# start of Page text

# 921 - mix SD & HD recordings result in poor disk management?



## EvanS (Mar 27, 2002)

Sorry about the title - but I couldn't encapsulate any better.

Our 942 is used to get the "important" HD while the old 921 records the wife's GH and a few other SD and HD shows.

While the 942 and 921 have the same size HD it seems that the 921 gets pretty messed up after a while. I currently have 1 HD episode of "Medium" and 1 HD "Ghost Whisperer" along with 20 various 1-hour SD episodes of GH, Desperate Housewives and a couple other sitcoms.
By my calculations the HD TIME REMAINING on the 921 should be approximately 20 hours...and then conservatively maybe as little as 16-18 hours remaining. BUT I actually only show 10 hours remaining. Some 1-hour SD shows that get deleted free up about 15 minutes of HD time remaining, while many will only free up 2-3 minutes. Deleting a 1-hour HD shows actually frees about 1 hour, so the SD tracking seems to be the issue.
BUT then, when my wife tears thru her shows or just gets rid of stuff, so that there are only 3 or 4 shows left then the time remaining seems to fall into line.
I have run the disk maint routine but this changed nothing. Hard boot changes nothing. Is this common, or is there something else I can do to get this issue cleaned up?

thanks


----------



## Allen Noland (Apr 23, 2002)

Part of the issue could be that not all SD uses the same amount of space. I don't know what the actual bit rates are, but I know that SD PPV and premium channels have a much higher bit rate than SD LIL's. Everthing else falls in between.


----------



## langlin (Apr 8, 2005)

Sounds about right Allen, just looking at the PQ of my LIL's I would say they would take up about 2-3 minutes if disk space.


----------



## bbomar (Oct 18, 2004)

Allen Noland said:


> Part of the issue could be that not all SD uses the same amount of space. I don't know what the actual bit rates are, but I know that SD PPV and premium channels have a much higher bit rate than SD LIL's. Everthing else falls in between.


OTA SD recordings are probably also at a higher bit rate than most, if not all, of the satellite channels.


----------



## KKlare (Sep 24, 2004)

You might also look at the time left sometime after deleting a program. Space recovery seems delayed for some deletions. I deleted an hour+ HD and it initally said 15 minutes more. I came back and found I had at least the hour.

Note that HD with 4:3 pillars or SD that is 16:9 letter boxed will take less space because the blank spaces compress more.

-Ken


----------

# end of Page text
# start of Extracted entries

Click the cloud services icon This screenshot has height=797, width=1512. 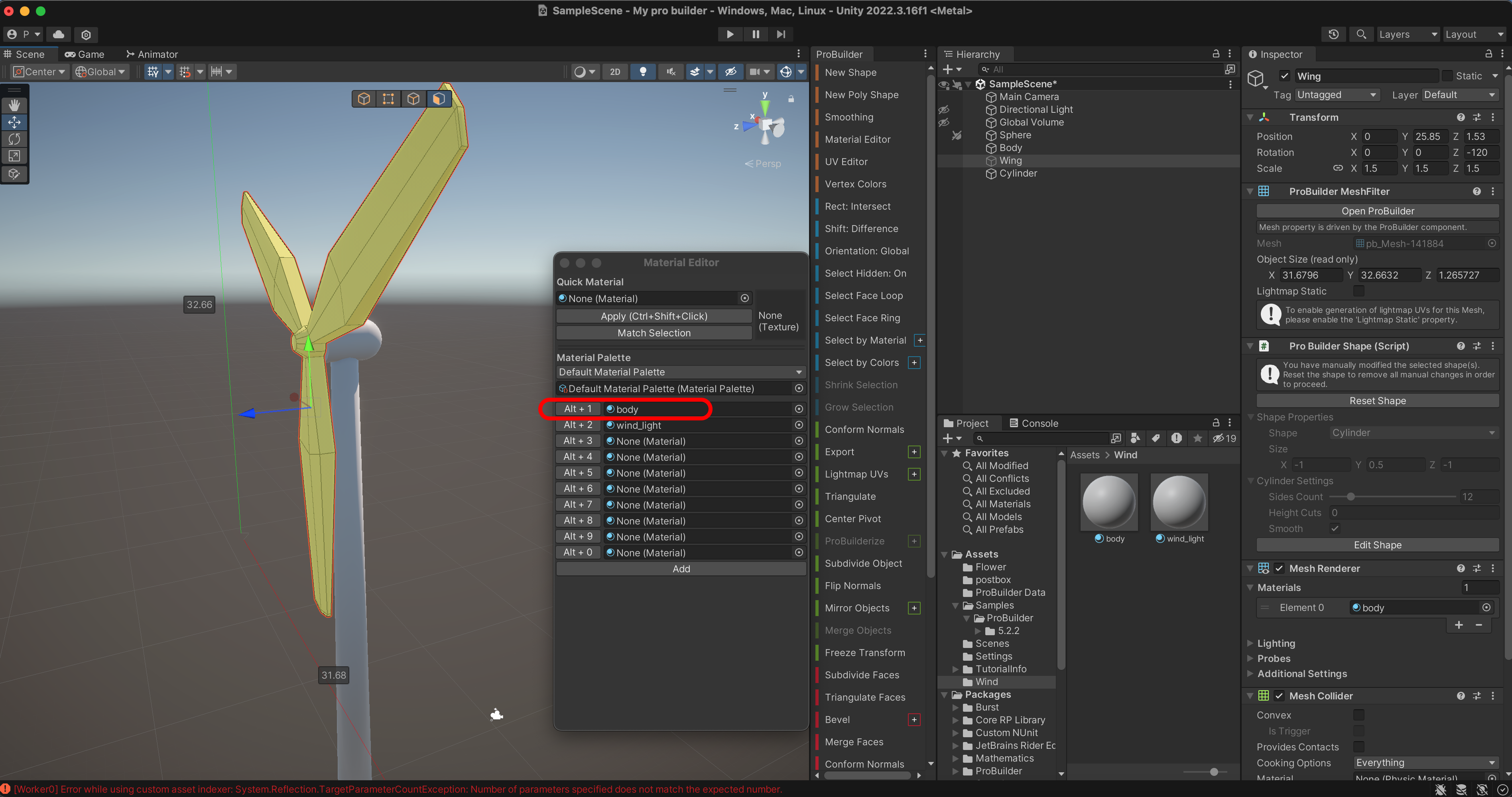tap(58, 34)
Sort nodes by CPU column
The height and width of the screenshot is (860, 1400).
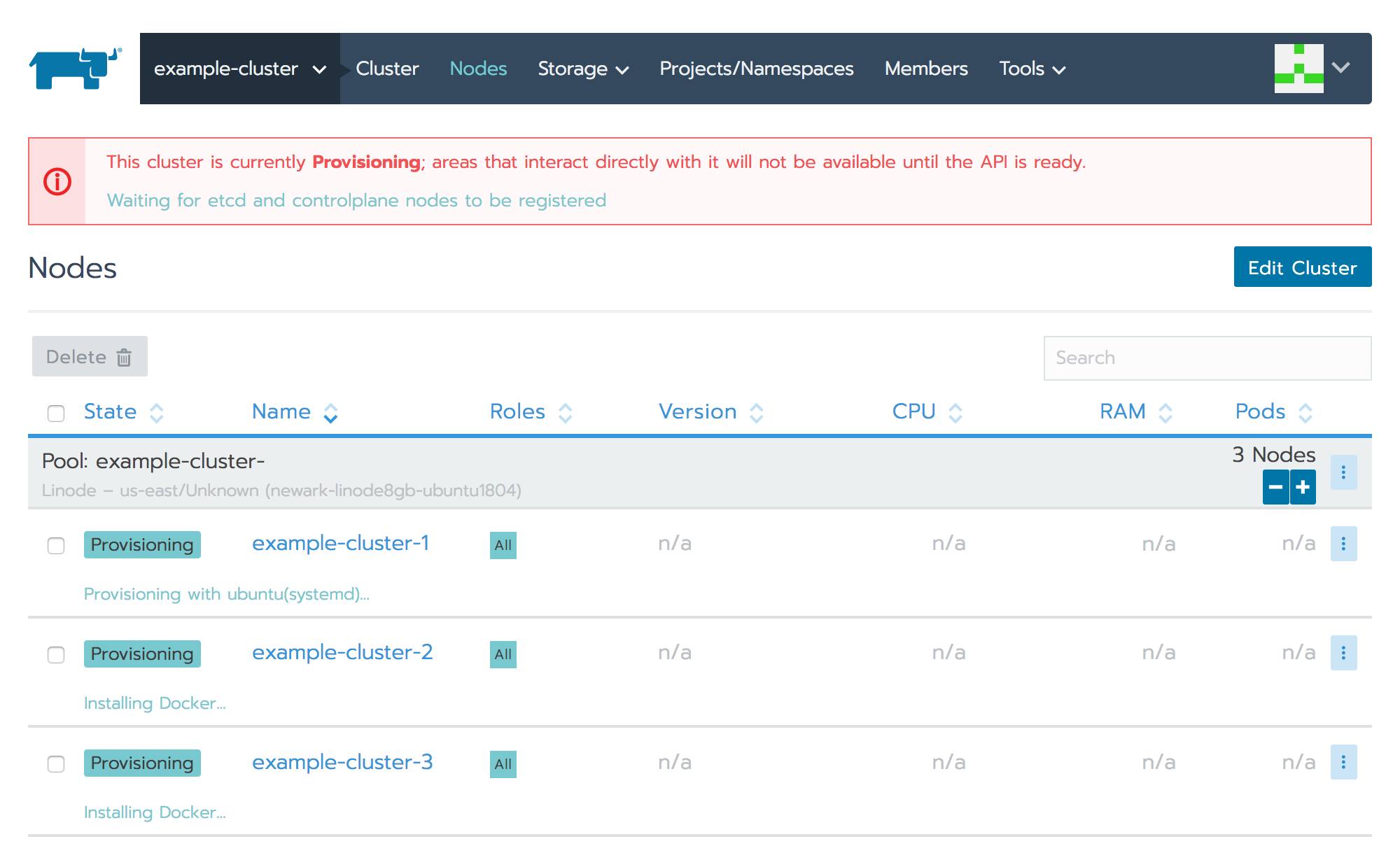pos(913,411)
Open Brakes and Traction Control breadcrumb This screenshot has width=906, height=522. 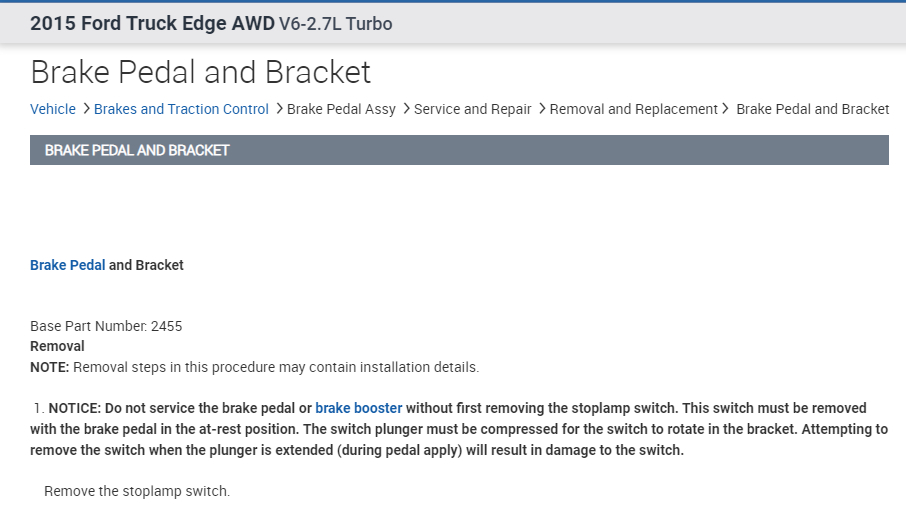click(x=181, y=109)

# end of Extracted entries
# start of Extracted entries

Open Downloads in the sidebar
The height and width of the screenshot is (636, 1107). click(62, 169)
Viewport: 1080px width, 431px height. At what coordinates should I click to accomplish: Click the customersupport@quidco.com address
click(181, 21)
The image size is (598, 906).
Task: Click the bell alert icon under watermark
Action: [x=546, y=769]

# end of Extracted entries
# start of Extracted entries

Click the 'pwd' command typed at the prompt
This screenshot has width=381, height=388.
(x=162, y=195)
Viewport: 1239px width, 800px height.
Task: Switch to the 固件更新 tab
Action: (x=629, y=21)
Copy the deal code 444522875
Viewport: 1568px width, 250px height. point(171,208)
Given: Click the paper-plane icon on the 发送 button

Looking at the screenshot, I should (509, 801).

# end of Extracted entries

- Job 1
List the usernames that head the posts in the forum thread, in the order they appear.
- Job 2
Convert the rows starting at the line that contains "Copy the deal code 444522875" and ending at the line that contains "Looking at the" into a JSON list of strings, one string per line, with blank lines left out.

- Full solution 1
EvanS, Allen Noland, langlin, bbomar, KKlare

- Full solution 2
[
  "Copy the deal code 444522875",
  "Viewport: 1568px width, 250px height. point(171,208)",
  "Given: Click the paper-plane icon on the 发送 button",
  "Looking at the screenshot, I should (509, 801)."
]